To help your c-section scar heal the best, try these tips.

  • Don’t use anything unless your doctor says so

Special oils and scar creams shouldn’t be used as the incision heals. You’ll be able to use these things soon enough, but ask your doctor when you can use them.

  • Nourish yourself

Foods rich in vitamins, minerals, and antioxidants will help your body with amazing self-healing powers. Aim to eat as many wholesome and healthy foods as possible while your body heals.

  • Try massage

Only when your c-section incision has healed, and the doctor says it’s ok, you can massage the area around your scar. This helps get the skin and muscles moving for optimal scar healing.

  • Protect with sunscreen

After healing, if your c-section is exposed to the sun, keep it from getting darker by covering it with sunscreen. Remember to reapply it as needed every 80 minutes and after you’ve gone in the water.

  • Look for silicone strips

Again, ask your doctor first before you try using them. If they say you can use them, you can apply silicone strips on your scar to fade and flatten it.

  • Consider other solutions

If you’re still not happy with how your c-section scar looks, if it is completely healed, you could consider a tattoo to cover it up or scar removal from a plastic surgeon. Some mamas do the latter option along with a tummy tuck, but this is generally only recommended if you have excess skin on your belly and a c-section scar overhang after about 12 months of the scar’s healing.

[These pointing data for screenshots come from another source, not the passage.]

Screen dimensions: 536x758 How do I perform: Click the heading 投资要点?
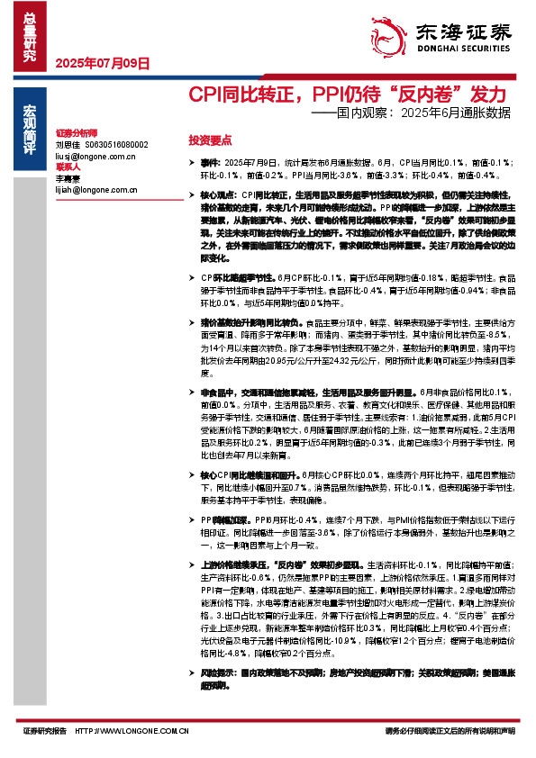point(210,140)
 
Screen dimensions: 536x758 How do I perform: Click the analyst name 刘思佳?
point(68,144)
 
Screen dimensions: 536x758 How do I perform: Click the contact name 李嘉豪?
point(68,180)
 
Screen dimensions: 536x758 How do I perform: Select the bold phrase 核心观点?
point(216,194)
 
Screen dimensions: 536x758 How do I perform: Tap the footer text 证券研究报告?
point(45,731)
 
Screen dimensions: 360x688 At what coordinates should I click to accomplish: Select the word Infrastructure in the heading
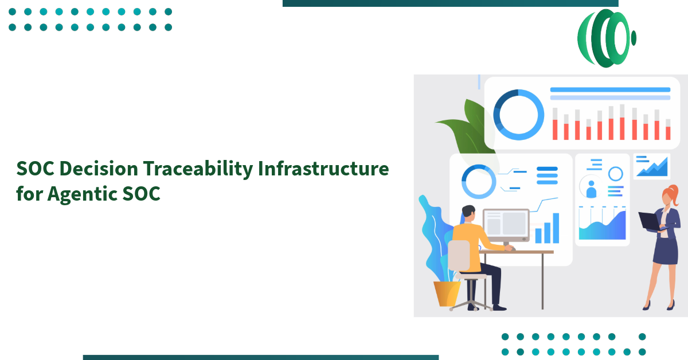click(x=323, y=169)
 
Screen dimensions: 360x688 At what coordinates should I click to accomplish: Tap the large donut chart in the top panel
click(x=518, y=115)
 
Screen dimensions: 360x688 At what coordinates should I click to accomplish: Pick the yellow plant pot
click(x=447, y=293)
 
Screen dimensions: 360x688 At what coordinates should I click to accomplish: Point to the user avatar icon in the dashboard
click(x=591, y=189)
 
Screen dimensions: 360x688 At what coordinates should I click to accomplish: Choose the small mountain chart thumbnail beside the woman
click(x=652, y=166)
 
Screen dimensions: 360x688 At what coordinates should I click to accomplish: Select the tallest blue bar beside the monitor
click(x=556, y=228)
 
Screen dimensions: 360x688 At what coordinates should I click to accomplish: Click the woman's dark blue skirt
click(x=665, y=251)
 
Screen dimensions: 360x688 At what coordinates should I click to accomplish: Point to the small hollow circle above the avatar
click(x=615, y=174)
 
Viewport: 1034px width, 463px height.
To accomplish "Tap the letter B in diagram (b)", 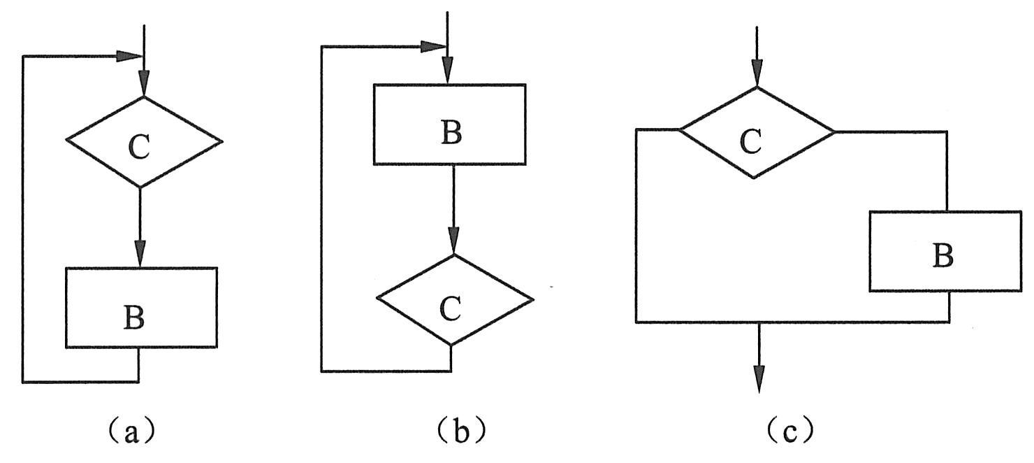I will point(451,133).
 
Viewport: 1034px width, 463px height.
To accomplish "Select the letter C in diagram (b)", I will point(451,308).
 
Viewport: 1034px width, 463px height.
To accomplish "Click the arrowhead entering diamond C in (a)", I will point(143,85).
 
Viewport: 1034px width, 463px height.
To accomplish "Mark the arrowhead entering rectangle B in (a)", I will point(140,255).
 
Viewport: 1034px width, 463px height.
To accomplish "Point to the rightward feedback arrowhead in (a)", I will point(129,56).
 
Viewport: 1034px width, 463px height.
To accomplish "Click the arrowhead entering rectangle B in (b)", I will point(448,72).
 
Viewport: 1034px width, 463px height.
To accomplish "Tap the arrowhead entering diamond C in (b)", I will point(453,242).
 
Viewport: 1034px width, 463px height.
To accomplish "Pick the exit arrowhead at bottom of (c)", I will point(757,380).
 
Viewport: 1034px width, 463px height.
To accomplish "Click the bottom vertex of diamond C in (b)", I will point(451,345).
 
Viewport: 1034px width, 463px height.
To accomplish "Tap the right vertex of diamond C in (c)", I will point(834,131).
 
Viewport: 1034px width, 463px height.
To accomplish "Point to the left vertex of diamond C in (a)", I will point(67,141).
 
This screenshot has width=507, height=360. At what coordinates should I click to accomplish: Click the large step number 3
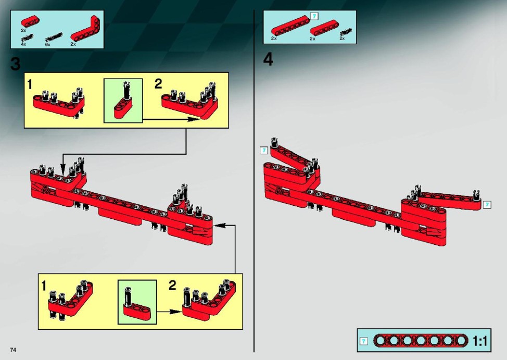(x=16, y=64)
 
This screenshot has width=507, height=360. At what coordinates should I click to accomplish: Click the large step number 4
(x=268, y=59)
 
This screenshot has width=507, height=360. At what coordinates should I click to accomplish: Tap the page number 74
(x=13, y=350)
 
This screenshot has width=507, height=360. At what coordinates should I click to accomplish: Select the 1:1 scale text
(x=480, y=341)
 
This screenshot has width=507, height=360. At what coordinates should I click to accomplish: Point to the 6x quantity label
(x=47, y=44)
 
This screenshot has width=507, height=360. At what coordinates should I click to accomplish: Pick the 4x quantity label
(x=23, y=44)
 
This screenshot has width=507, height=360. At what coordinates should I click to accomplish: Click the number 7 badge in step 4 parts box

Ultimately, you’ve got to wait and see how things look as you heal. But by taking care of yourself, you should avoid hard and lumpy c-section scars. And if they still turn out like that, you’ve got plenty of solutions to help you.

Try to love yourself for the way you are, though. I know we all like to pick at ourselves and overanalyze things, but we’re all beautiful in our ways, even with our scars.